Task requirements: Below are entries; copy exactly, and only, the lines from the one containing "The width and height of the screenshot is (850, 570)." through their final line, leaving out pictures.

Material for this exercise:
# # #
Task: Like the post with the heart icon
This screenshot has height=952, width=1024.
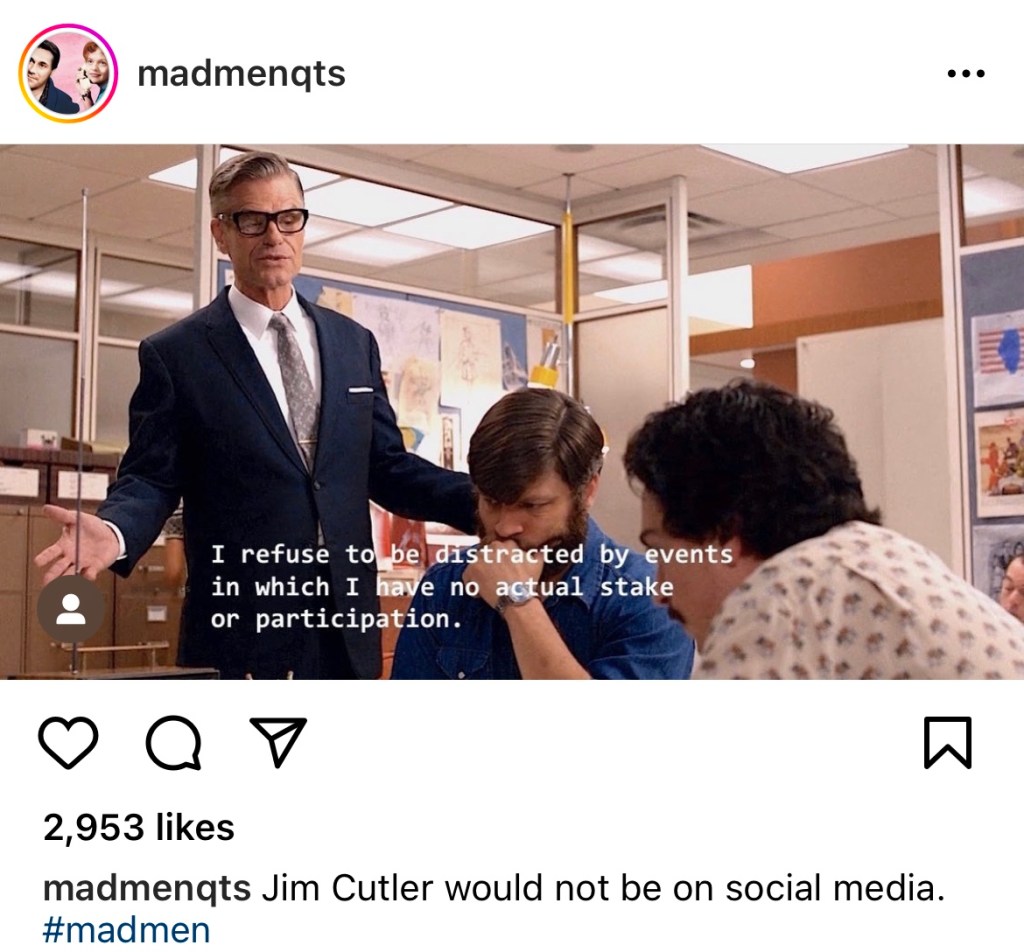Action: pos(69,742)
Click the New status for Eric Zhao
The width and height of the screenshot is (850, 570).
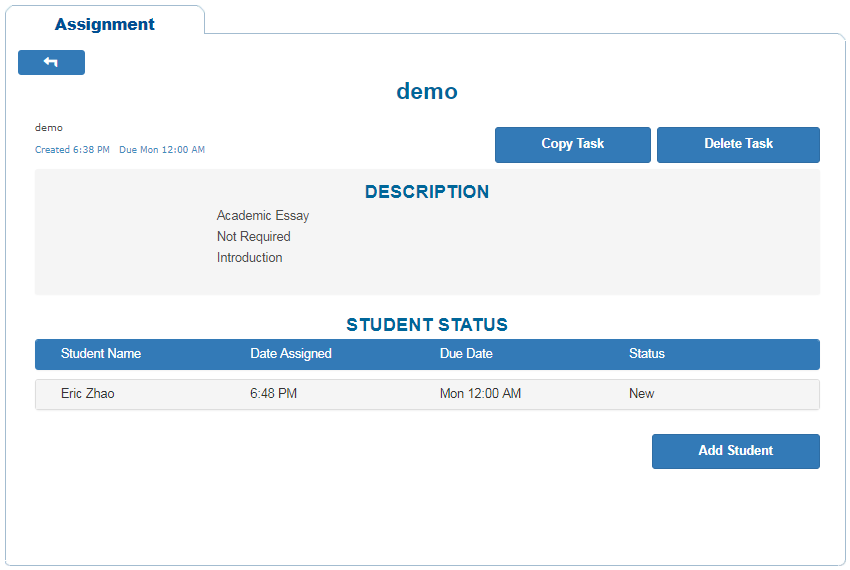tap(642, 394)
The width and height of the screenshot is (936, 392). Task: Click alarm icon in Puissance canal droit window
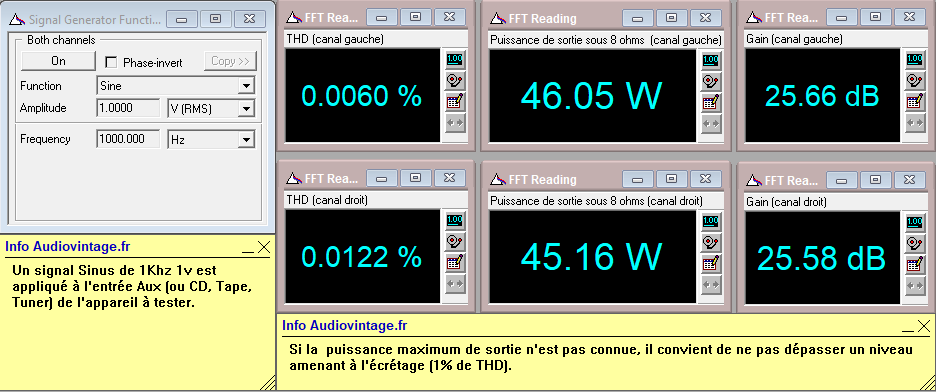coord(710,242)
# # #
Exercise response:
The width and height of the screenshot is (850, 570).
tap(642, 394)
The width and height of the screenshot is (936, 392). Task: Click alarm icon in Puissance canal droit window
coord(710,242)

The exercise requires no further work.